**TASK INSTRUCTIONS:** Look through the records and report how many lines include the word "дистиляту", with no other words.

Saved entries
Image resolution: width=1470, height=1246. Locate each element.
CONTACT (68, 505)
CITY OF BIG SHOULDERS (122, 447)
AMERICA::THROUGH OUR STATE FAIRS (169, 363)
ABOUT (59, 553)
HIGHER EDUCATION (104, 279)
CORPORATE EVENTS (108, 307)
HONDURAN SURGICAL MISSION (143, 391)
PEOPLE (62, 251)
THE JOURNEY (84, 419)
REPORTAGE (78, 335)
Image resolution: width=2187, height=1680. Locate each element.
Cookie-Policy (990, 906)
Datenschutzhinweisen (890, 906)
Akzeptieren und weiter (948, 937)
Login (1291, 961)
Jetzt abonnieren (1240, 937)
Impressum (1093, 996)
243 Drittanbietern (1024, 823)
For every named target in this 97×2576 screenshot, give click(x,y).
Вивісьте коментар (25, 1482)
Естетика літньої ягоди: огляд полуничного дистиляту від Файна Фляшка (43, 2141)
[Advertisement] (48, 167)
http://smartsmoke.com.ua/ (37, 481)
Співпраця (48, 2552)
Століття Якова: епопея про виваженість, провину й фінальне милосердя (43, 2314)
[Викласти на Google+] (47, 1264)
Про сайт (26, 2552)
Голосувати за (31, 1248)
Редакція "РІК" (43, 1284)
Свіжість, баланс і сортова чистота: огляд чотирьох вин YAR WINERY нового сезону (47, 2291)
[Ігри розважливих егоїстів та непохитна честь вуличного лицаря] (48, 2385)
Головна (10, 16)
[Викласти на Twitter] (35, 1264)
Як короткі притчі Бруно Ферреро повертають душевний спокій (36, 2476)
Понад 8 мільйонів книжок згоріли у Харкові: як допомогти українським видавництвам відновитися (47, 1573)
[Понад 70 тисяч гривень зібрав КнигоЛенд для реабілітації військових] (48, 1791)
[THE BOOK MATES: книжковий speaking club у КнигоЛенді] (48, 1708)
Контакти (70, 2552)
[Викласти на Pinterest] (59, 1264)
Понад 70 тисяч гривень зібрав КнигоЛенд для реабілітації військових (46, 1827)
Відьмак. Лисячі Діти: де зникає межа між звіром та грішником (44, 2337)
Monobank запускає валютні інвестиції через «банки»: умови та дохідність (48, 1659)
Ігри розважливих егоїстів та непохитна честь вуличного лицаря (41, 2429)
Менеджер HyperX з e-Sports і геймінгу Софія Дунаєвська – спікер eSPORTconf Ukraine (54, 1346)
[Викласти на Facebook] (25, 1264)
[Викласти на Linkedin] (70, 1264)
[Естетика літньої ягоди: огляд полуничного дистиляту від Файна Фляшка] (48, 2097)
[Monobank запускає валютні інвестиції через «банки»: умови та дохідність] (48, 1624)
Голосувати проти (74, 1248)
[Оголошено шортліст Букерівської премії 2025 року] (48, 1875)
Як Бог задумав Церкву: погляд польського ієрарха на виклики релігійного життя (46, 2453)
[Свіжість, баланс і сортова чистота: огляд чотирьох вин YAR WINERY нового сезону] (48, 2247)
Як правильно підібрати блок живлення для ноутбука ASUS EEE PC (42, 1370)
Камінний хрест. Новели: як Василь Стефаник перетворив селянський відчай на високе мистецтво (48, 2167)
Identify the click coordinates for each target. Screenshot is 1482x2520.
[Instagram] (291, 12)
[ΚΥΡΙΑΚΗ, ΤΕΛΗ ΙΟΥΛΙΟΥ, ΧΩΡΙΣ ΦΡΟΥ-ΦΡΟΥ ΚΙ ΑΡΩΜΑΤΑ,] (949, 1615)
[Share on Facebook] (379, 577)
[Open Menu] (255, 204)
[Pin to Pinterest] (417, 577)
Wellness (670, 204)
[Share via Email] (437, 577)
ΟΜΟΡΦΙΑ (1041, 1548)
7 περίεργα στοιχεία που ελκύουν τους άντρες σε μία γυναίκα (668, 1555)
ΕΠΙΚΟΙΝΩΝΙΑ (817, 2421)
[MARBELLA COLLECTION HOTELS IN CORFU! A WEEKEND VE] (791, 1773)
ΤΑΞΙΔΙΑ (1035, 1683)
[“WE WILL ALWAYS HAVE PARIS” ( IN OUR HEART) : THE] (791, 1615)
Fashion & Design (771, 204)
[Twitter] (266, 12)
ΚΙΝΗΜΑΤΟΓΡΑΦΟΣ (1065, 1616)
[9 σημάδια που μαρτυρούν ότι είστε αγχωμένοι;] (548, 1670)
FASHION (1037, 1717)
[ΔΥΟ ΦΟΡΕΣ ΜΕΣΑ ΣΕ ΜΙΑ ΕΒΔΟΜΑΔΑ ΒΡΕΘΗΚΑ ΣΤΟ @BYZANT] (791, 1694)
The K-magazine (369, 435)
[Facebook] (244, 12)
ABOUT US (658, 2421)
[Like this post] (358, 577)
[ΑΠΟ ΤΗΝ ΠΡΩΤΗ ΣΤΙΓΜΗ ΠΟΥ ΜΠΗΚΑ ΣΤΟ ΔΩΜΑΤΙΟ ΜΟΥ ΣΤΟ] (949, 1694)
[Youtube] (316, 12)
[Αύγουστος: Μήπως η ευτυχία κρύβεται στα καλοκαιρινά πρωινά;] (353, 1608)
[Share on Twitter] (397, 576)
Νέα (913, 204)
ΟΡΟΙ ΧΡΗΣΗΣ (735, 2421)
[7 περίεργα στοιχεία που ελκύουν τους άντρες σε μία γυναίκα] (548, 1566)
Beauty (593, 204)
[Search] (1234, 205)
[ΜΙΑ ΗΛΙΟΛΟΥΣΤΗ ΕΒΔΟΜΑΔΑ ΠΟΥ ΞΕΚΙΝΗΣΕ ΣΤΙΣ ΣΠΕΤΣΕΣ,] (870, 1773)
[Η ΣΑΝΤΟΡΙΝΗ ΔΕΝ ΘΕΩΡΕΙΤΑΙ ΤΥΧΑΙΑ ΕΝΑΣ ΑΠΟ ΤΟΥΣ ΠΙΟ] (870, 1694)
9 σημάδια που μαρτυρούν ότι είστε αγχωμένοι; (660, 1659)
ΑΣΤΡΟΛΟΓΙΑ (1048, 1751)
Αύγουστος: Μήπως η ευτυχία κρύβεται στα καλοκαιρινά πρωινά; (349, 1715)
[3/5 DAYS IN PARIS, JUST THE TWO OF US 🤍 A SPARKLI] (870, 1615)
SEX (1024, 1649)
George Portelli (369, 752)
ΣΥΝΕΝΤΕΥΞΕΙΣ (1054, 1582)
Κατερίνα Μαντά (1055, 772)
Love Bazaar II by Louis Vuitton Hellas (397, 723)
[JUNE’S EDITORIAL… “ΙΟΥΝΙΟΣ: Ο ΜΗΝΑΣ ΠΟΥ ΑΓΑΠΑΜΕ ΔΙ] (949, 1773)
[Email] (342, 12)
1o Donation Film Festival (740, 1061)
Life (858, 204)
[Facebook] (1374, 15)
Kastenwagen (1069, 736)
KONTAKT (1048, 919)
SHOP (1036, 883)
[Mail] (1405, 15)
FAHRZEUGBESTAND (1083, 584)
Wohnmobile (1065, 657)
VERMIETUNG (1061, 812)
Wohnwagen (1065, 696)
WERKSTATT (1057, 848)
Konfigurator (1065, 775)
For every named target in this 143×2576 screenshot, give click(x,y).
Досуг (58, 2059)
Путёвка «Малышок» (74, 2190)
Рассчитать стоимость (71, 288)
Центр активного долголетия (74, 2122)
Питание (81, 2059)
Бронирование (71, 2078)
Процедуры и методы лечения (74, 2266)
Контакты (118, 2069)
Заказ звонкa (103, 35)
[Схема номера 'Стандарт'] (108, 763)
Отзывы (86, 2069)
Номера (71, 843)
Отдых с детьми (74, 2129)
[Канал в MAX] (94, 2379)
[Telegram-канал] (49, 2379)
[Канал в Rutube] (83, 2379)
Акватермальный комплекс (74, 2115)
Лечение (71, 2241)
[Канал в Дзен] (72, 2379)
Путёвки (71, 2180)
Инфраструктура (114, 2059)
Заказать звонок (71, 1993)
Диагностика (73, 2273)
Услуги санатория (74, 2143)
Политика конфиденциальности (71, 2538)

**YOUR RESPONSE:** 2